30. The apparatus of any of claims 21 to 29, further comprising a second light source for producing a second pump beam having a second centre wavelength and a substantially speckle-free beam profile for illuminating, along a second illumination optical path, a reference sample to thereby produce emitted light by the interaction of the second pump beam with the reference sample; and, optionally or preferably, wherein the second illumination optical path joins the first illumination optical path.

31. The apparatus of claim 30, wherein the apparatus further comprises: a second lens arrangement in the second illumination optical path substantially identical to the first lens arrangement for adjusting the second pump beam to have a first beam width or a second beam width at the detection region; and optionally or preferably, wherein the second light source comprises a single mode fiber coupled to the output of a laser, and/or wherein the second light source is a single mode laser, so as to produce a second pump beam with a substantially speckle-free beam profile and/or a substantially smooth continuous intensity distribution at the detection region.

32. The apparatus of any of claims 21 to 31, wherein the first light source comprises a laser, and the apparatus further comprises a broadband light source for producing a broadband light beam having a broad spectral content for illuminating, along a third illumination optical path, the sample for measuring an absorption spectrum of the sample; and optionally or preferably, wherein: the third illumination optical path joins the first illumination optical path; the first detector is configurable to measure the absorption spectrum; and/or the apparatus comprises a second detector for detecting light transmitted through the sample for measuring the absorption spectrum.

33. The apparatus of any of claims 21 to 32, wherein the apparatus comprises an integrating sphere for holding the sample, the integrating sphere comprising an excitation port for receiving the first pump beam and one or more detection ports for coupling to the first detector.

34. The apparatus of any of claims 21 to 32, wherein the apparatus is operable to perform a quantum yield measurement of particles within the sample based, at least in part, on an output of the first detector.

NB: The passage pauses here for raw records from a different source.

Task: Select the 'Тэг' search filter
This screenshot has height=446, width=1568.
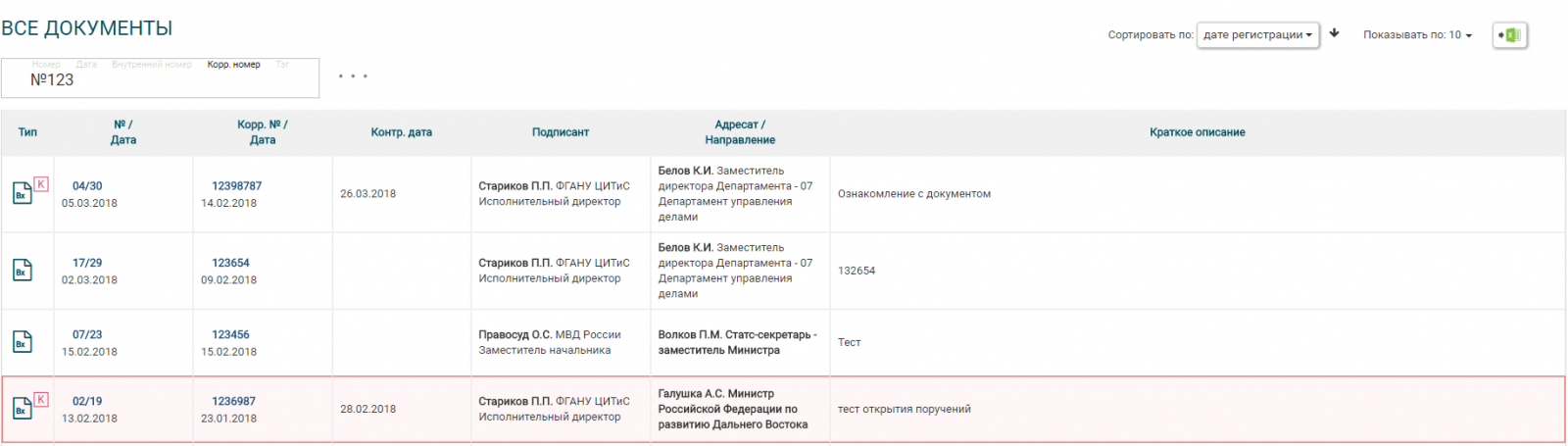Action: [282, 65]
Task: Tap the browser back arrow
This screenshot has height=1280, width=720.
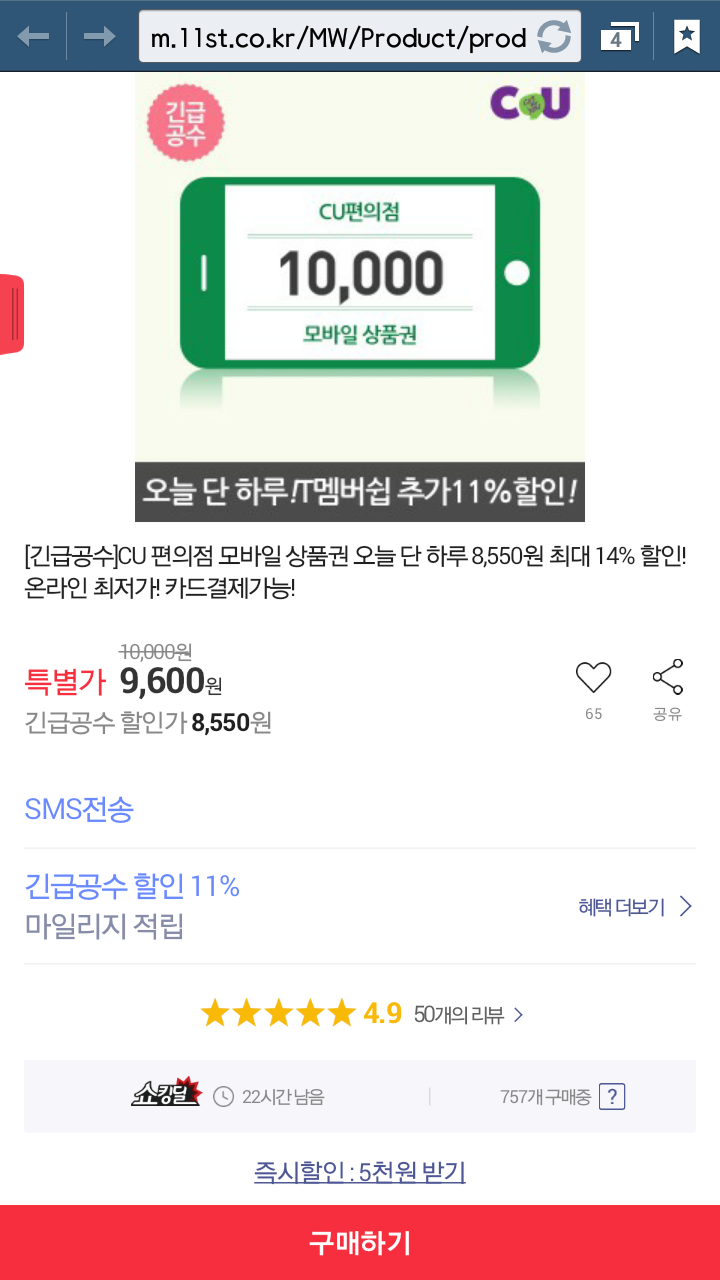Action: click(x=33, y=37)
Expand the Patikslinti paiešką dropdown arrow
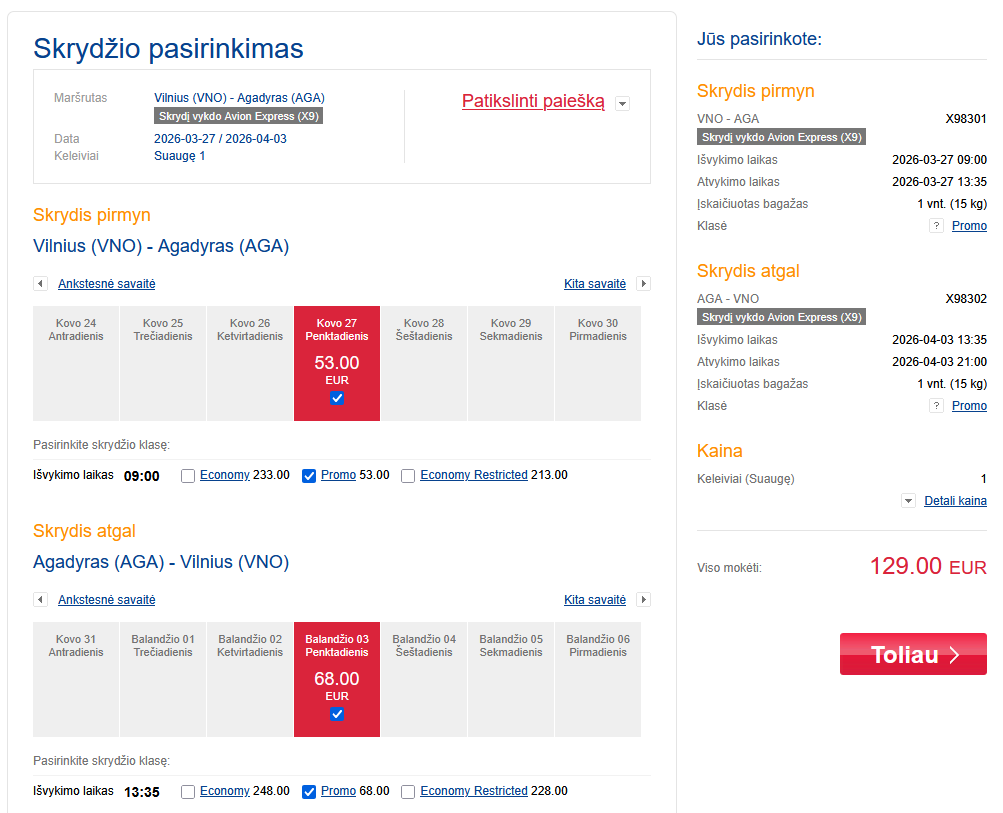Screen dimensions: 1003x813 (x=623, y=103)
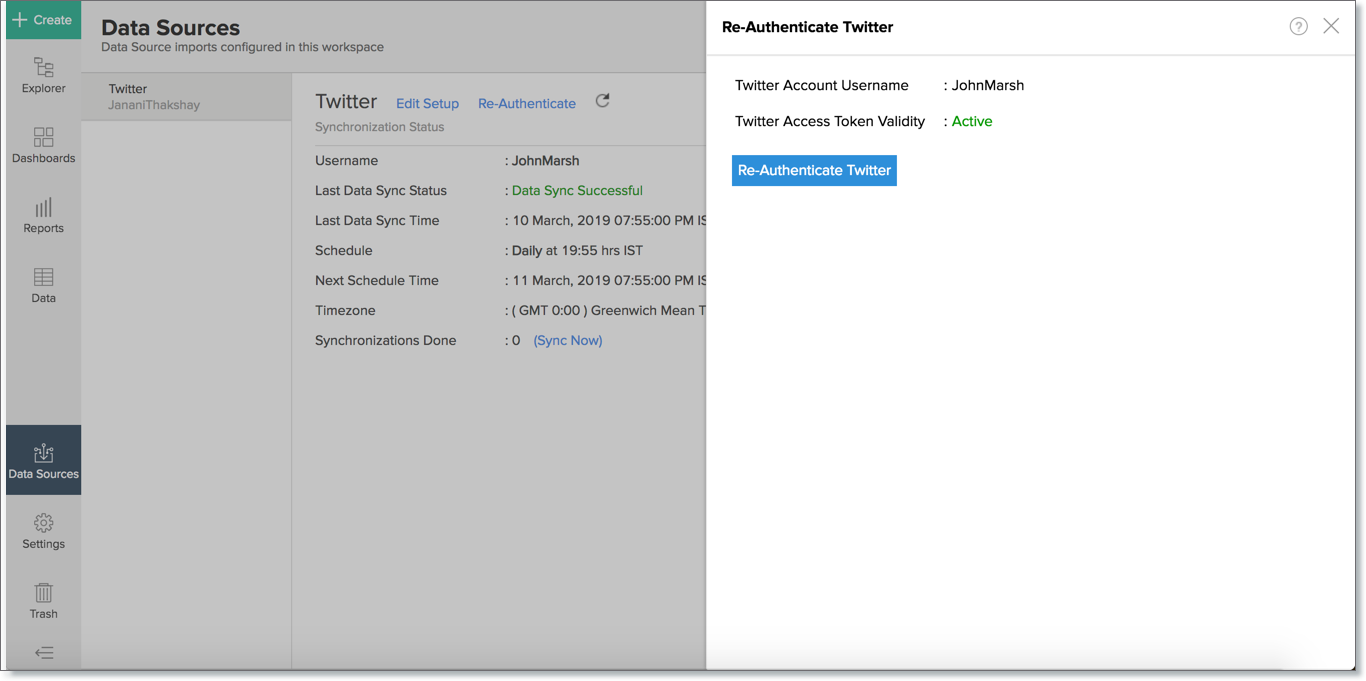Click the Sync Now link
The height and width of the screenshot is (681, 1366).
[x=568, y=340]
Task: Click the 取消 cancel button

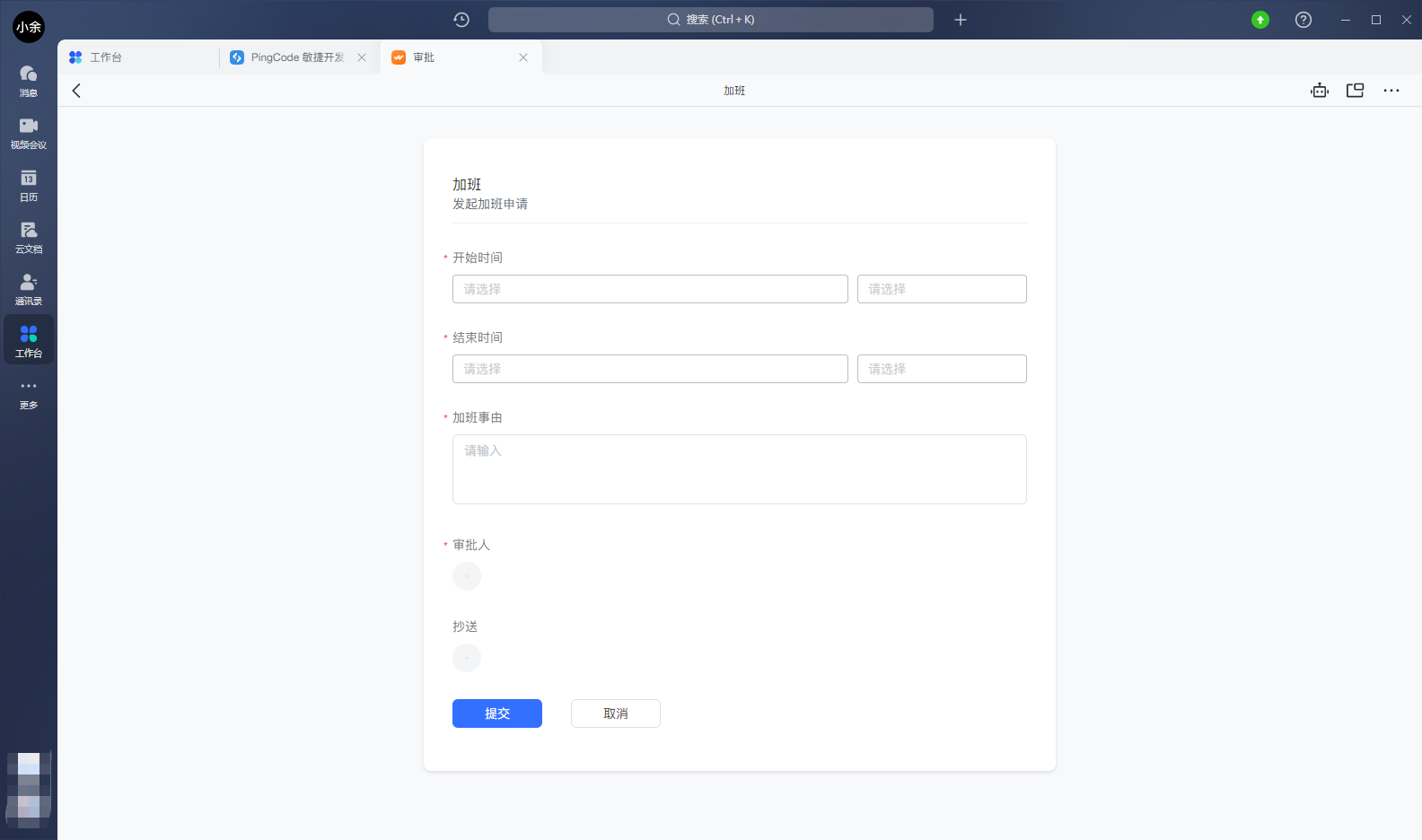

35. The apparatus of claims 34, further comprising a processing device for deriving, at each excitation power density and beam width, a quantum yield measurement of particles within the sample based, at least in part, on an output from the first detector

36. The apparatus of any of claims 21 to 35, wherein the apparatus is operable to perform a dynamic light scattering measurement of particles within the sample based on an output of the first detector.

37. The apparatus of any of claims 21 to 36, wherein the apparatus is operable to perform flow cytometry measurements of particles within the sample based on an output of the first detector.

38. The apparatus of any of claims 21 to 37, wherein the apparatus is operable for use in monitoring a polymerase chain reaction in the sample based on an output of the first detector.

39. The apparatus of any of claims 21 to 38, wherein the apparatus is operable for detecting light emitted from particles within a liquid or solid sample.